<<<<

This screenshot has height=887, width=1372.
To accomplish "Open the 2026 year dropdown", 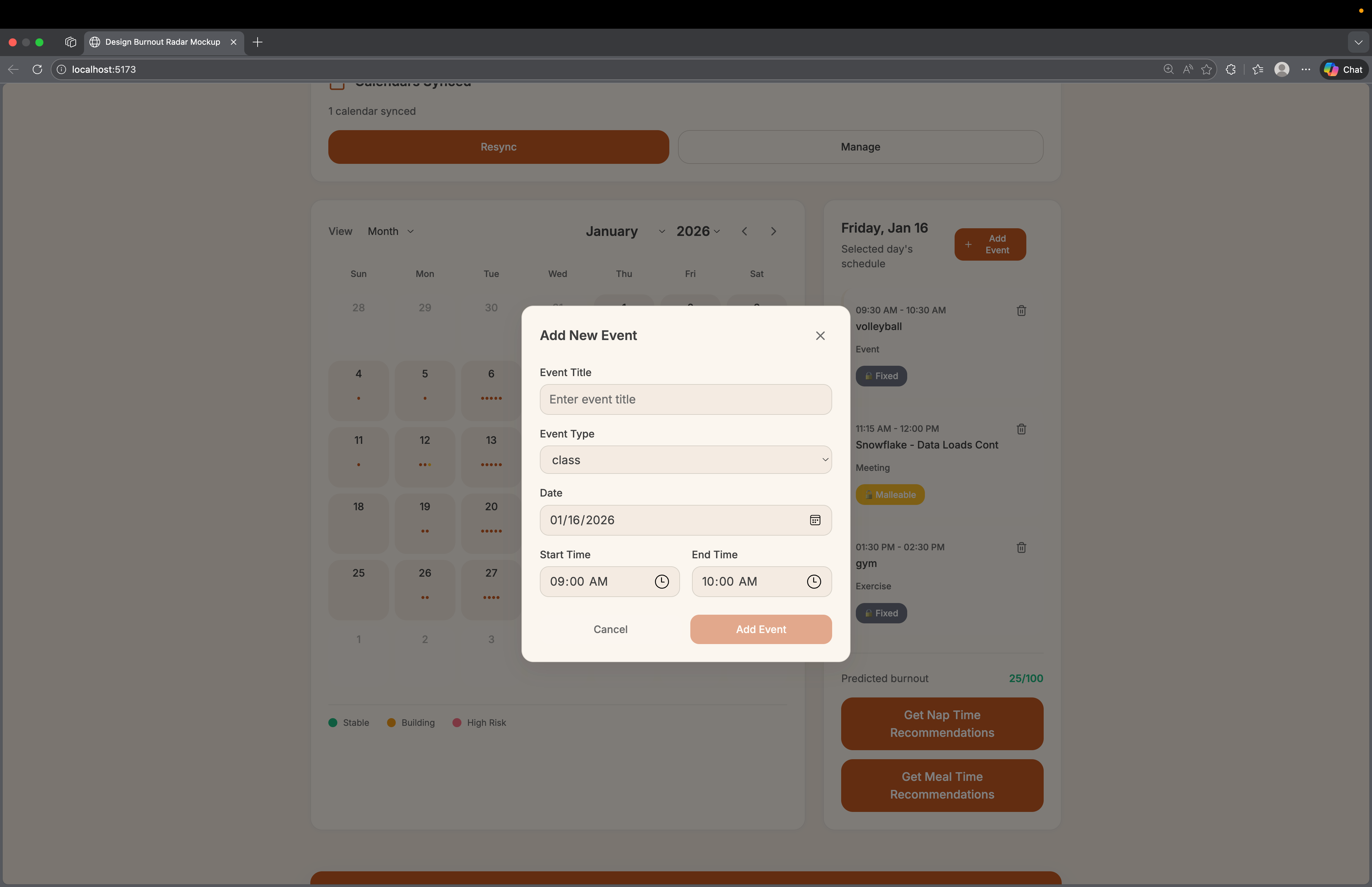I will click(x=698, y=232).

>>>>
<<<<

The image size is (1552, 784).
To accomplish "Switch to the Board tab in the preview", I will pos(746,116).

>>>>
<<<<

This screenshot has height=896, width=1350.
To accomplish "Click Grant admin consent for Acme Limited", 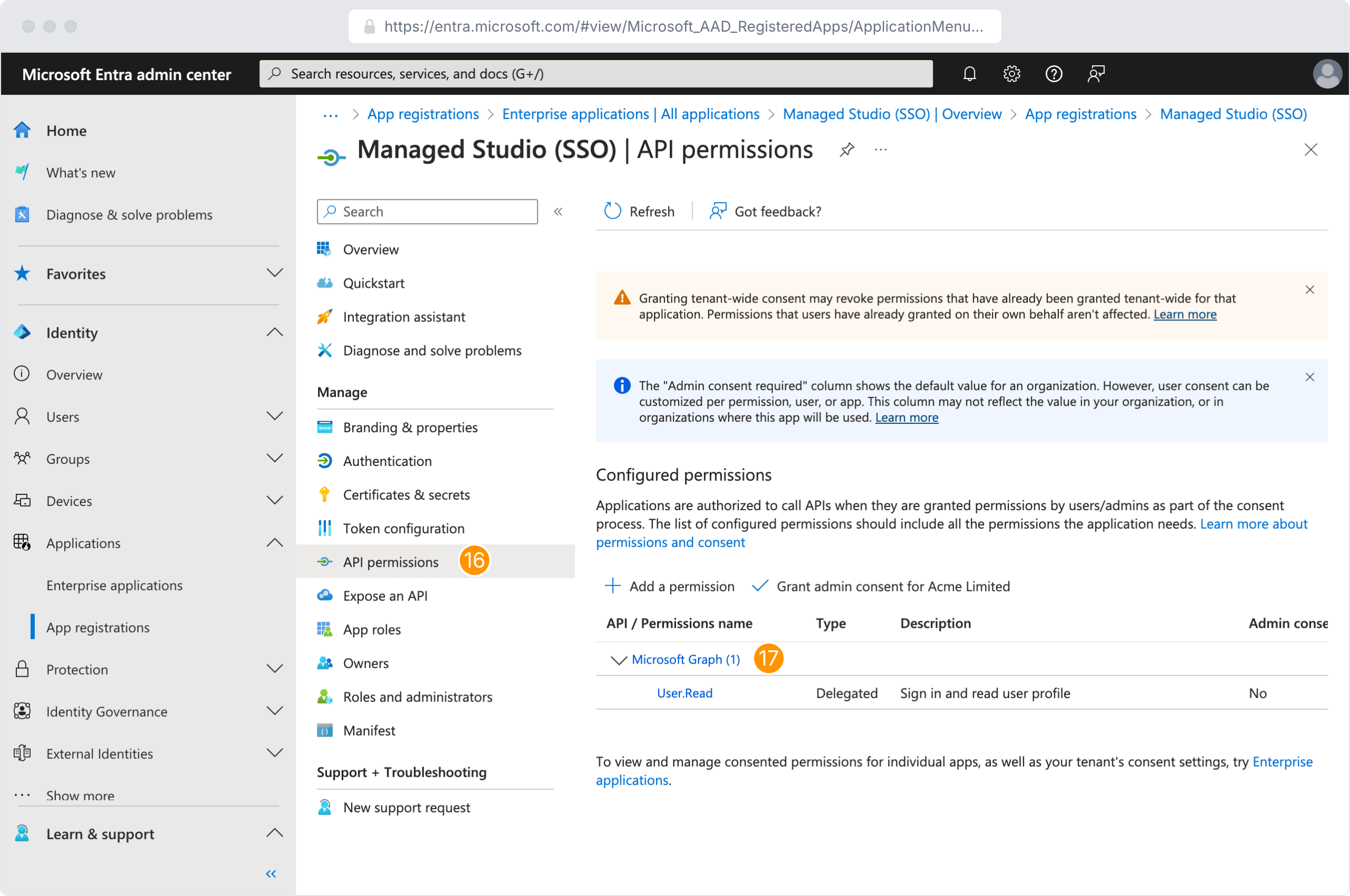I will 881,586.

>>>>

TRY IT =>
The required output is every line above that contains the string "This".

EXPECTED OUTPUT =>
This screenshot has height=887, width=1372.
This screenshot has height=896, width=1350.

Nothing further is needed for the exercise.